Entries taken from a collection:

****************

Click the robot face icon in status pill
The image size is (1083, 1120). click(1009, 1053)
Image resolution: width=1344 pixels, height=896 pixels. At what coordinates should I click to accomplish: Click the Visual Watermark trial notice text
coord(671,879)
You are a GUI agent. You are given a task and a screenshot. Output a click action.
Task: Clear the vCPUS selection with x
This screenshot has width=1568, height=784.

****************

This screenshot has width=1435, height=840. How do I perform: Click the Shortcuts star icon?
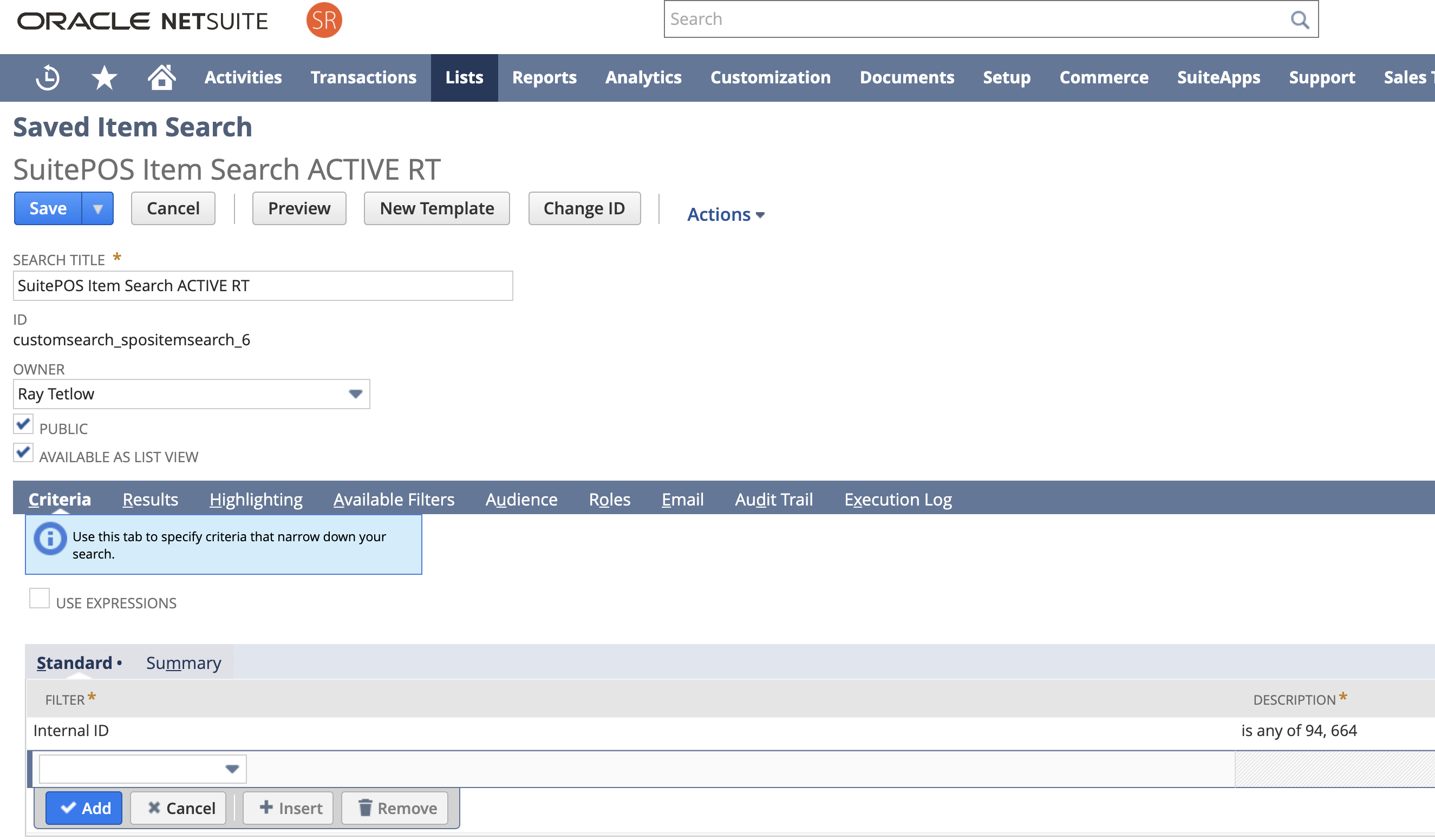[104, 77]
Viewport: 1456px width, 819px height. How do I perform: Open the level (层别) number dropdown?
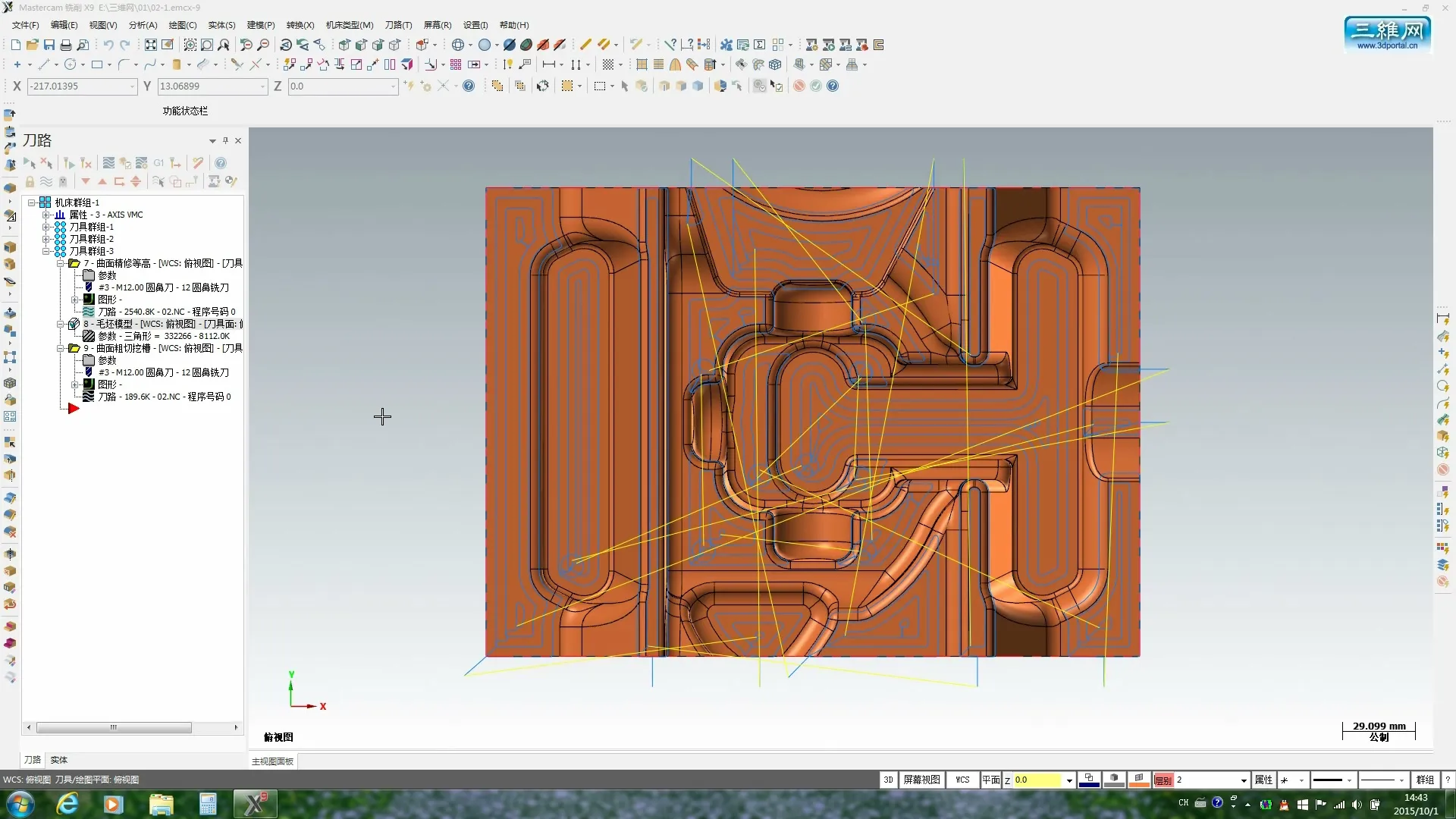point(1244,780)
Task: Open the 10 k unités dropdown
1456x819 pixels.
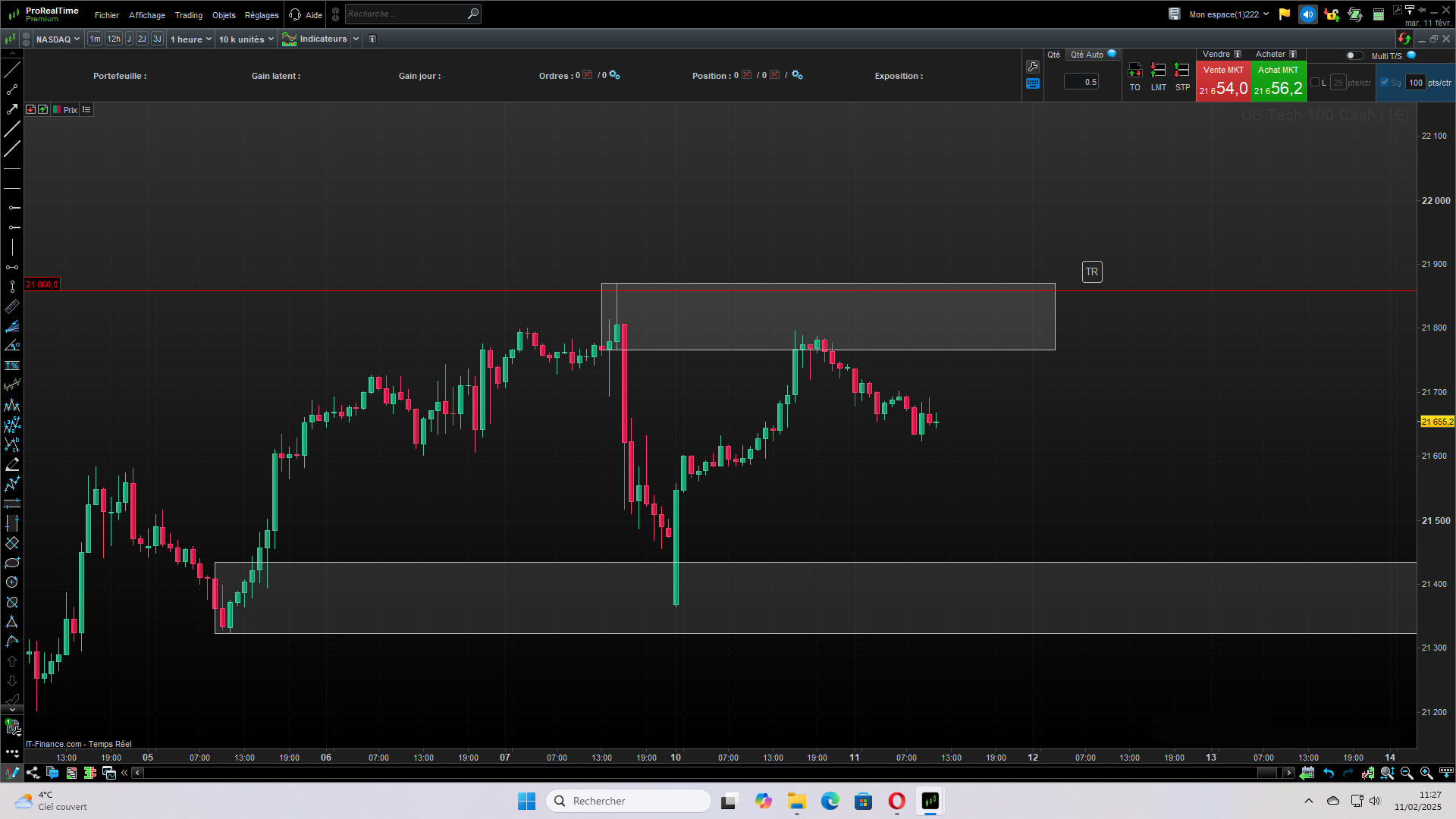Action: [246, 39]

****************

▸ What you are asked to do
Out of the data above, set down the lines from the one with "Task: Clear the vCPUS selection with x" to the one with "This screenshot has width=1568, height=784.", both included, exactly as written and with no additions.

▸ Expected answer
Task: Clear the vCPUS selection with x
This screenshot has width=1568, height=784.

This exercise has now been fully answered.